J.E.D. – Penso que se reflecte depois um pouco na actividade profissional, porque entre 2002 e 2005 fui assessor da doutora Florinda Chan e tive muitas reuniões com colegas chineses que falavam a língua portuguesa. Deparei-me com pessoas, diria, culturalmente mais recatadas e com mais dificuldade em discutir os temas de forma aberta. Nunca exerci advocacia, por isso não posso falar sobre a actividade dos tribunais. No entanto, a grande diferença e o grande problema é esta falta de interactividade.
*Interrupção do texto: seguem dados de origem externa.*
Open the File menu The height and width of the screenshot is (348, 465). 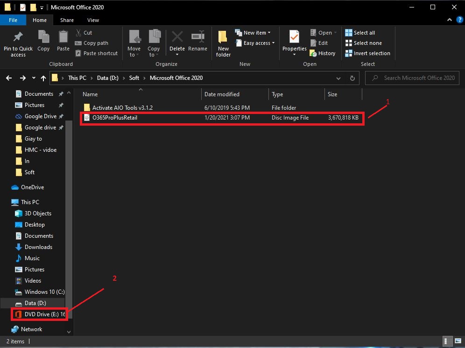coord(14,20)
É uma questão cultural que poderá depois reflectir-se na vida futura do jurista.
CL – Que análise faz ao curso de Direito na Universidade de Ciência e Tecnologia que já recebeu duras críticas do presidente da Associação dos Advogados de Macau, por não respeitar a matriz vigente na RAEM? Por seu lado, a Associação tem sido alvo de pressões devido à dificuldade de acesso à profissão de advogado por parte dos licenciados daquela Universidade…
J.E.D. – É uma questão muito sensível. Há mais de vinte anos, quando em Portugal surgiram as universidades privadas, era muito difícil assegurarem a qualidade pedagógica e científica desses cursos. Por um lado, penso que as dúvidas da Associação dos Advogados poderão ser legítimas. Por outro lado, não é uma entidade competente para o ensino do Direito, por isso também não lhe compete garantir a qualidade dos cursos. Se os candidatos entram ou não, isso naturalmente já será da sua competência. Quanto à Universidade de Ciência e Tecnologia, prefiro não falar do que não sei, até porque não tenho dados suficientes para dar uma resposta satisfatória.
CL – Acredita que haverá cada vez mais tendência em Macau para aproximar o Direito de matriz portuguesa ao Direito de matriz chinesa?
J.E.D. – Numa perspectiva de Direito Comparado pertencem à mesma família do Direito Romano-germânico, em oposição à “Common Law”. Macau é uma RAE da República Popular da China e a passagem de soberania foi há quinze anos, por isso a tendência natural do ponto de vista político, ideológico e jurídico é de também haver no Direito uma crescente importância do Direito chinês.
CL – Apesar de haver a mesma base do Direito Romano-germânico, há uma grande disparidade entre Macau e o continente chinês…
J.E.D. – Basta ver a legislação penal. A diferença da moldura das penas é enorme. Na China prevê-se a pena de morte e a prisão perpétua, o que felizmente não acontece em Macau.
CL – Pelo menos até 2049…
J.E.D. – Até agora a China tem tido interesse em que Macau continue da forma como está. A China vai evoluir para a maior potência económica mundial e em 2049 não sei como vamos estar. Macau sofre algumas lacunas no Direito que a China também está a tentar corrigir, por exemplo, ao nível do Direito do Ambiente.
CL – Há leis desajustadas da realidade?
J.E.D. – A verdade é que passaram quinze anos e os principais diplomas não foram alterados. Não foi o Código Civil, nem o Código do Procedimento Administrativo ou o Código de Processo Administrativo Contencioso. É preciso rever estas e outras matérias. De qualquer forma, há sinais de optimismo. Por exemplo, nos últimos anos foram aprovadas leis importantes, como a das terras, do planeamento urbanístico e da defesa do património cultural, que já são diplomas modernos.
CL – Há propostas de leis aprovadas na Assembleia Legislativas bastante criticadas pelos próprios deputados. Alguns até dizem que será melhor ter uma má lei do que não haver nenhuma. Concorda?
J.E.D. – Tenho dificuldade em dizer que vale mais uma má lei do que não haver uma lei. Isso depende da matéria. Por exemplo, a que nos últimos tempos tem dado bastante polémica, a violência doméstica… Aqui concordo! Vale mais haver um mecanismo que dê alguma protecção do que não haver nada, mas quem tem poder legislativo deve ter outra sensibilidade.